Kiro Gligorov, the First Democratically Elected president of Macedonia died
source:http://www.allcurrentaffairs.tk/2012/01/kiro-gligorov-first-democratically.htmlKiro Gligorov, the first democratically elected president of Macedonia died in Skopje on 1 January 2012. He had led his nation through a bloodless secession from the former Yugoslavia.
Gligorov had became president of Macedonia in January 1991 when it was still a Yugoslav republic. He led his countrymen through a referendum in which they voted for independence, and the territory of 2.1 million people became the only republic to secede from Yugoslavia without a war. Gligorov served two consecutive presidential terms, leading the nation from January 1991 to November 1999.
Kiro Gligorov
Born in the central Macedonian town of Stip on 3 May 1917, Gligorov graduated from law school in Belgrade. He was working as a lawyer for a private bank in Skopje when World War II broke out. He joined the partisan movement fighting against the Nazi occupation from its early days.
He joined the partisan movement fighting against the Nazi occupation and was one of the organizers of the Anti-Fascist Assembly for the People's Liberation of Macedonia, or ASNOM in 1945. The organization worked to establish Macedonia's identity and territory within the Yugoslav federation and is considered the cornerstone of the Macedonian state.
In the years that followed the end of the second world war, the republic's Communist leaders sent Gligorov to Belgrade to represent Macedonia. The move was considered to be an attempt —to distance Gligorov from Skopje because of his ideas about the Macedonian national cause.
Gligorov worked in several positions in the Yugoslav capital and became known as one of the proponents of economic reforms in the 1960s.
In the late 1980s, then-Yugoslav Prime Minister Ante Markovic invited him to join his economic reform team during a brief period of economic prosperity before nationalism began to pull the federation apart.
Gligorov returned to Skopje and in January 1991 became the first democratically elected president of Macedonia, which was a Yugoslav republic at the time. parts of the federation began to break away from the federation in a series of wars. Macedonia eventually seceded after a referendum, and Gligorov maintained his position at the helm of the newly created country.
Gligorov also faced domestic unrest, with the country's large ethnic Albanian minority pressing for greater cultural and political autonomy.
The demands eventually led to armed conflict in early 2001. The two sides eventually signed a peace accord under which minorities were guaranteed greater rights, and NATO peacekeepers were sent to the country.
Dispute with Greece
The early days his presidency were overshadowed by a bitter dispute with Greece over the newly independent nation's name , the dispute that continues till date.

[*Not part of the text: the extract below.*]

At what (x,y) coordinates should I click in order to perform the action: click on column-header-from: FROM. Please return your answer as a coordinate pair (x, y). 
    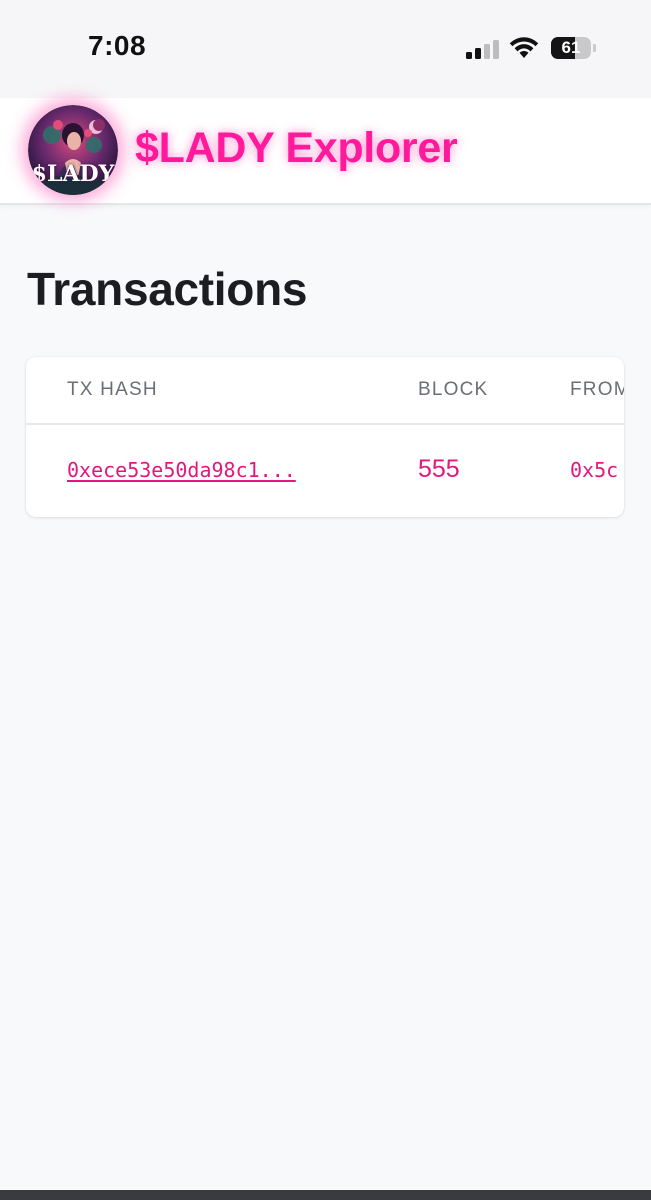
    Looking at the image, I should click on (597, 390).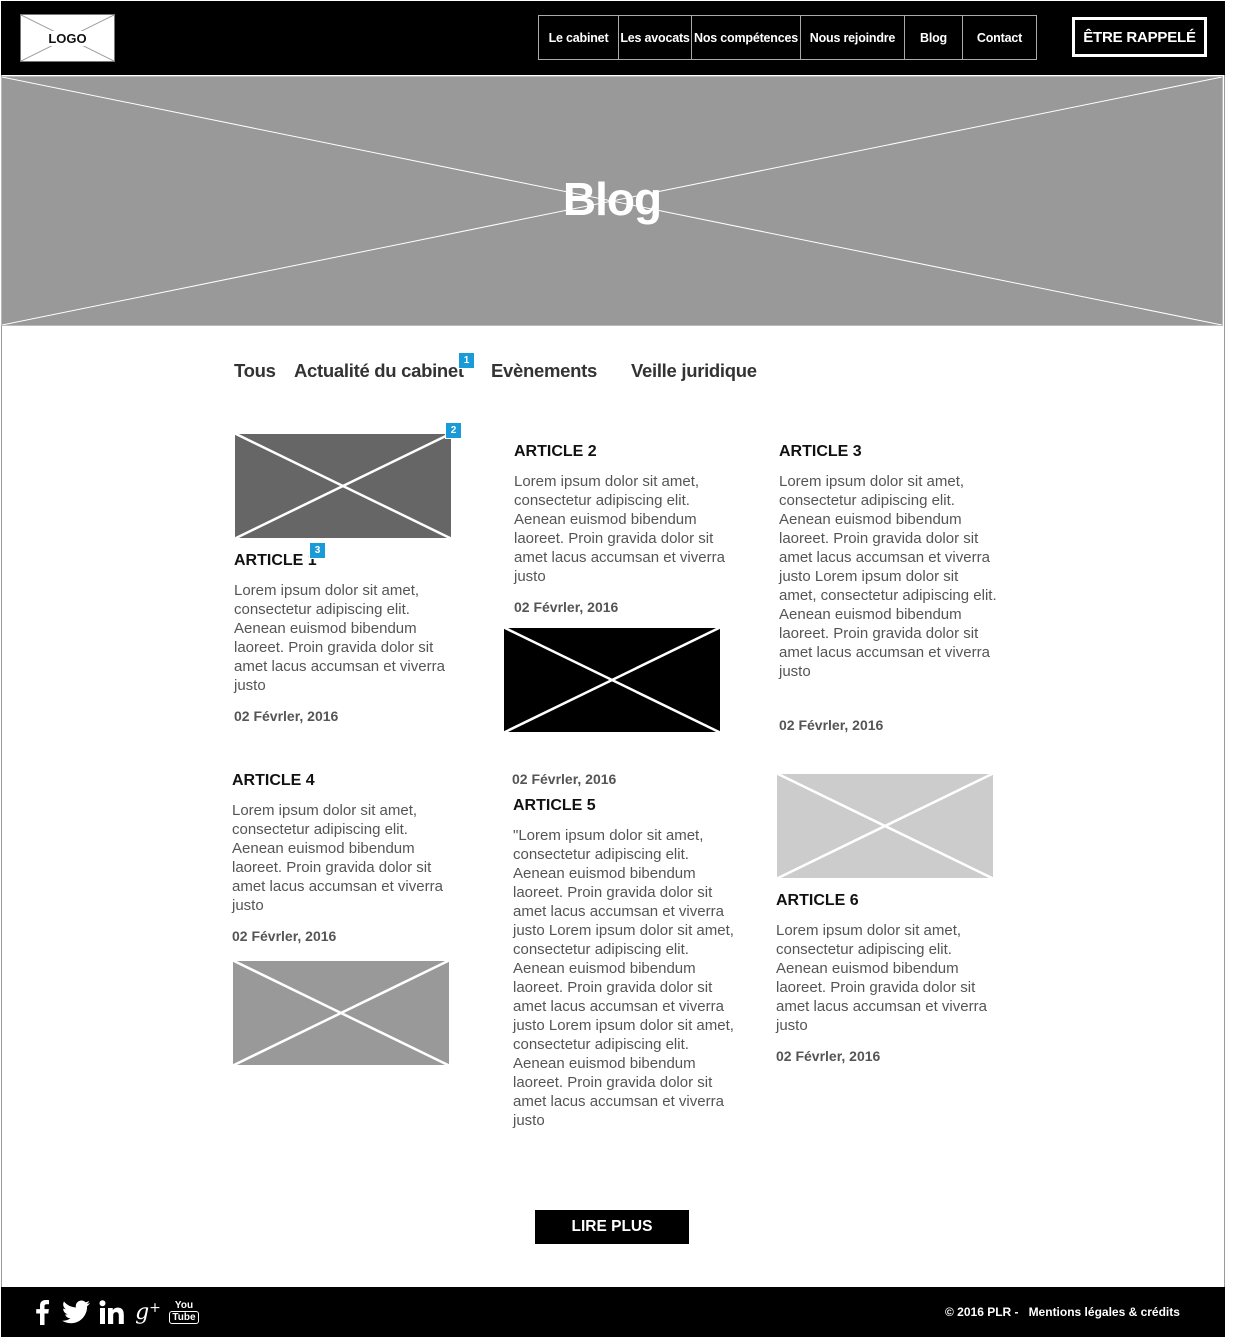  What do you see at coordinates (579, 38) in the screenshot?
I see `nav-item-le-cabinet: Le cabinet` at bounding box center [579, 38].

Greece objected to the use of the name Macedonia, as it implied territorial ambitions on its own northern province of the same name. It also objected to a symbol on the new country's flag and articles of the Macedonian Constitution that Greece believed suggested territorial claims.
Greece had also imposed a crippling 19-month embargo on its northern neighbor. In 1995, the Macedonian government signed an accord with Greece agreeing to remove the symbol from its flag and revising some articles of the Constitution. In official bodies such as the United Nations, the country is known as the Former Yugoslav Republic of Macedonia.